June 20, 2011 - 12:00 AM

As was expected, the to-heck-with-the-poor-folks philosophy that rules Kansas these days will result in a tuition increase at the six state universities in the fall. The increases range from 6.9 percent at Emporia State to 4 percent at Kansas State and Fort Hays State. The total increase in dollars the students will pay is estimated at $26 million.
Loading the students and their families with the in-creased cost of operating the universities will mean that, for the first time in modern history, students will pay a bigger share of the cost of attending college than the state does.
Over the years, the shift from the state — meaning all 3 million of us — to the students, about 90,000 in all, has been dramatic.
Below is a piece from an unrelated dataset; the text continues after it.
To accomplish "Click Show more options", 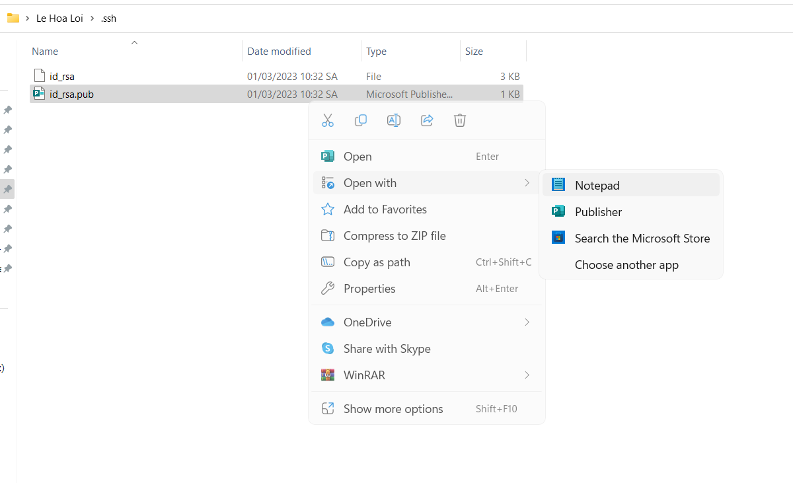I will click(392, 408).
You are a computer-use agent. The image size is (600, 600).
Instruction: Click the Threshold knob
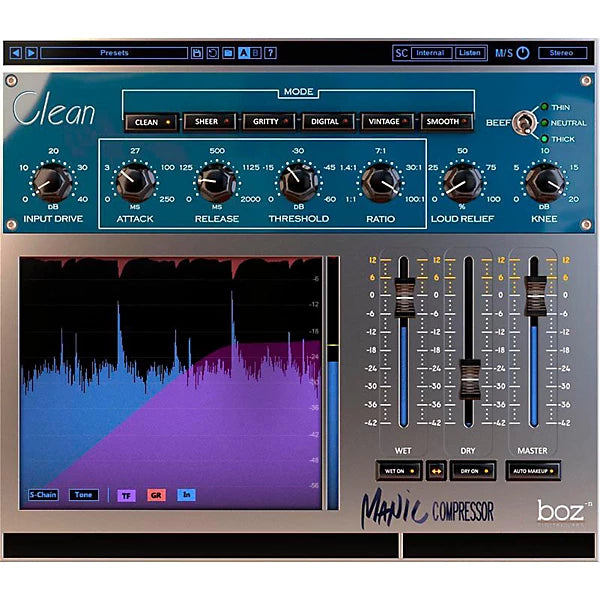[295, 181]
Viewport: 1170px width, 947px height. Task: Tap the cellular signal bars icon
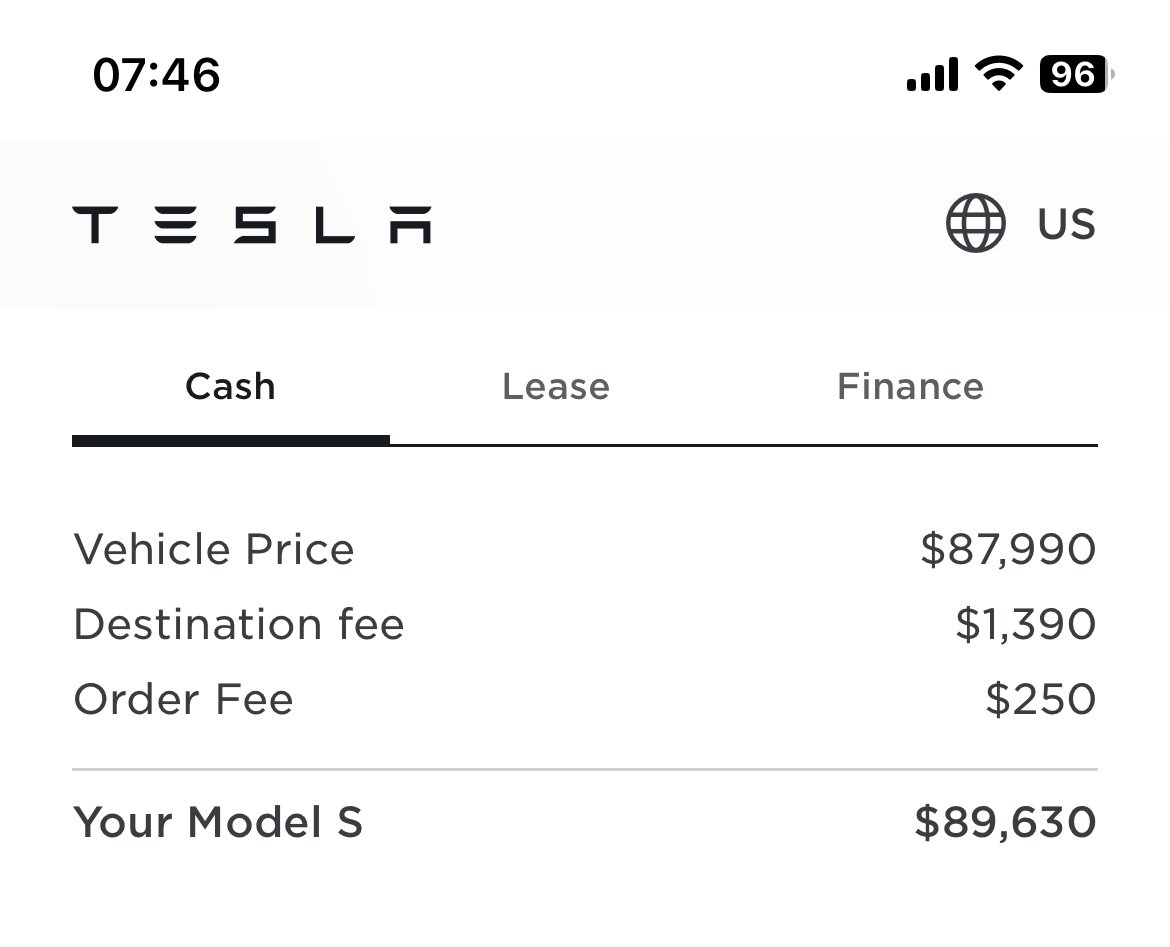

The rule of thumb a few decades ago was that tuition covered about 25 percent of the cost of operating the regents schools. With this latest tuition hike, the state pays a smaller-than-ever share of operating the state’s universities, students and their families pay more and the share covered by the federal government and private donors keeps growing.
The long-term implications of the decisions that led to these funding shifts are disturbing. Tuitions are rising while unemployment is still high and earning levels for the lower- and middle-income groups are stagnant or falling. While some students and their families are willing to borrow heavily to cover the difference between the cost of attending college and their ability to pay, others are put off by the prospect of starting their adult lives carrying a heavy debt burden and opt out.
The result is to widen still further the gap between the haves and the have-nots; to harden the class lines in our culture.
Perhaps more important, the result of raising the cost of higher education — a category that includes technical education, engineers, nurses, physicians and other health care workers as well as liberal arts students — will be to reduce the number of those trained to do the country’s most needed work.
This takes Kansas 180 degrees away from the course it should follow. Rather than spend more on educating the people needed to make the state’s economy thrive, we have decided to spend less — and let the employers who need top-flight workers go elsewhere to find them.
You get what you are willing to pay for. The people we elected to run our state have decided that a second-rate Kansas is good enough.

 

— Emerson Lynn, jr.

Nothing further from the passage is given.